Monday, November 14, 2022

The Return Of Trump Dubya

The least-noticed development of the midterm elections' aftermath is this one: CNN continues at greater length in a story:

The Struggle for Freedom event will take place on Wednesday, in partnership with the Freedom House and the National Endowment for Democracy, at the George W. Bush Presidential Center.

This will be the first public discussion between Zelensky – whose participation will be virtual – and the former president, following a private meeting they had earlier this year. After that initial meeting Bush called Zelensky the “Winston Churchill of our time.”

Both Dubya and his father have scrupulously followed the traditional protocol whereby former presidents maintain a low profile and don't normally engage in political dialogue after leaving office. Here, Dubya is pushing that adherence to the limit by very visibly endorsing a particular foreign policy that's been controversial at home. On one hand, I find this reassuring; at least in comparison to both Trump and Biden, Dubya, for all his faults, is much closer to a functional adult at this stage.

But let's see if we can peek behind the scenes at what this really means. Although Dubya is as close as we have to an adult, he isn't eligible to be reelected to the presidency and probably isn't interested in any other office. He's standing in for someone or something else. On the other hand, his chief proxy, Liz Cheney, daughter of his vice president, is a lame duck at the end of her own political career. For whom is he acting, then?

The answer is fairly clear, he's acting on behalf of Volodymyr Zelensky, the only consequential leader now on the world stage. Biden is on a whirlwind tour of climate conferences, the US election is uncertain with no clear Republican leadership, the UK conservatives are in a muddle, the Putin state is in crisis, and every other European leader has been upstaged by Zelensky, who de facto controls NATO and EU policy without being a member of either.

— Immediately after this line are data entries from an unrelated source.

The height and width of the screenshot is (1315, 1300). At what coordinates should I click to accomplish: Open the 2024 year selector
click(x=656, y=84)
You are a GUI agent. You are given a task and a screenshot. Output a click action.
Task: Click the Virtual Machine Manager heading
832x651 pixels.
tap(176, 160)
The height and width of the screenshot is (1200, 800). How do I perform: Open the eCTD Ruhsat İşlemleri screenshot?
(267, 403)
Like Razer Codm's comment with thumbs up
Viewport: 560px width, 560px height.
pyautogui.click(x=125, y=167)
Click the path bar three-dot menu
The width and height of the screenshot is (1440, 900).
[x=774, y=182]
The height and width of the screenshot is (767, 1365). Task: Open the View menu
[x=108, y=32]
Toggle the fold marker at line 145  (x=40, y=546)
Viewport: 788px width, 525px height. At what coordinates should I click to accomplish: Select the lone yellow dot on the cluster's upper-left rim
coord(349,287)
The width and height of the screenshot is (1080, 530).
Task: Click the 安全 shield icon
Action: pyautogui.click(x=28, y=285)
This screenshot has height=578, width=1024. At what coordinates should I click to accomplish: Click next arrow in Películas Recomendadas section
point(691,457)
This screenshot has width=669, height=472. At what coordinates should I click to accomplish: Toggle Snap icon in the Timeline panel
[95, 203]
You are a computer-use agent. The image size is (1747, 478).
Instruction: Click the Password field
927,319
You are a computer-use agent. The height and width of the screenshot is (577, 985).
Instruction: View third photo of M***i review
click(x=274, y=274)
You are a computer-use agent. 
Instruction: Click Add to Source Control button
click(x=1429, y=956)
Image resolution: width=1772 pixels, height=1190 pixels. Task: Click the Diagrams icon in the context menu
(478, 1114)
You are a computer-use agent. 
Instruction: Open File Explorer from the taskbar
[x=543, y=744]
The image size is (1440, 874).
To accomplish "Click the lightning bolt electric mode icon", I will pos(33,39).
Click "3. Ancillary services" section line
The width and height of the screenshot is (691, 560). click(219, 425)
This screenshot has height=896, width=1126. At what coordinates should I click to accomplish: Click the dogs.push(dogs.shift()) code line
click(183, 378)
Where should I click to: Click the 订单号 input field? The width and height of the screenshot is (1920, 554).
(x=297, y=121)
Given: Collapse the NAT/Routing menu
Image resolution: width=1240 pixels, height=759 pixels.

Let's consider as well the effect Zelensky has had on the US political environment. In summer 2021, Biden singlehandedly ordered the Kabul debacle. Had the Russian invasion of Ukraine not developed the way it did, the 2022 midterms might have been very different. By not fleeing Kyiv in a US C130 as Biden offered, Zelensky saved him from another disaster and created not just a distraction but a whole new issue that quietly saved the congressional Democrats. They were aligned with Winston Churchill; the Republicans wanted to appease Hitler. Joe Kemp apparently lost his House race in WA-03 over just this question.

Dubya is copacetic with this. Not only that, but we may be sure this public conversation with Zelensky has the tacit approval of Secretary Blinken, if Blinken himself wasn't the instigator. But wait a moment -- Dubya's foreign and defense policies were neoconservative, and neoconservatives have been out of favor since public frustration with the Second Gulf War helped defeat Republicans in 2008. The Obama policy, which had been the default for Biden as well, was to draw down from Iraq and Afghanistan, de-emphasize Israel, and build up Iran as the regional power broker. How's that working out?

At the same time, Trump, who has made few specific comments on the Ukraine war other than to say it wouldn't have happened if he'd been president, had a policy of treating Russia as a near peer of the US, granting it autonomy over a sphere of interest that included Ukraine provided it didn't rock the boat. The problem for Trump is that this policy has been overtaken by events; Russia did rock the boat big time. The best estimate we can make is that Biden's Kabul debacle led Putin to miscalculate and believe Biden, a weaker figure than Trump, would not react to a renewed invasion and annexation of Ukraine.

The miscalculation left Zelensky out of the equation, but neither did Putin figure in his own military incompetence. The political consequences for Russia are yet to be determined, but the political consequences for the US are beginning to emerge, especially a return of neoconservative foreign and military policy. This has most visibly taken the form of the neoconservative Institute for the Study of War, led by the prominent neoconservative Frederick Kagan, becoming the chief articulator of US Ukraine strategy, unabashedly pro-Zelensky. Zelensky is an authentic figure, as Dubya says someone at the Winston Churchill level, whom I don't think either Biden or Trump can easily relate to or appreciate. But as of yesterday, the ISW clearly expresses what has been, and according to Dubya will continue to be, US policy:

Ukraine has by no means liberated the minimum territory essential to its future security and economic survival even with the victory in western Kherson, finally. The city of Melitopol and surrounding areas, the Zaporizhzhia Nuclear Power Plant, land on the east bank of the lower Dnipro River, and territory in Donetsk and Luhansk oblasts are all vital terrain for Ukraine, as ISW has previously argued.

. . . Ukrainians and the West must bend every effort toward enabling the liberation of those lands as rapidly as possible before worrying about what lies beyond them. Momentum is an important factor in war. Ukraine has it now. Kyiv and its partners must make the most of it.

Dubya is back. The neoconservatives have in fact been back since February. At this point, I think both Biden and Trump are irrelevant, but we don't know what else will come, except that the real leader of the free world has turned out to be the former actor and comic Zelensky.